Problem to work on = A verbatim copy of every entry is required. Produce it now.

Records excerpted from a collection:
○ ○ ○ ○ ○

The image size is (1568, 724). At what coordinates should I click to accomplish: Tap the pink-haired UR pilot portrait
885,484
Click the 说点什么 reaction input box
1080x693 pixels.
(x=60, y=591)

○ ○ ○ ○ ○

Written response =
The image size is (1568, 724). At what coordinates should I click to accomplish: Tap the pink-haired UR pilot portrait
885,484
Click the 说点什么 reaction input box
1080x693 pixels.
(x=60, y=591)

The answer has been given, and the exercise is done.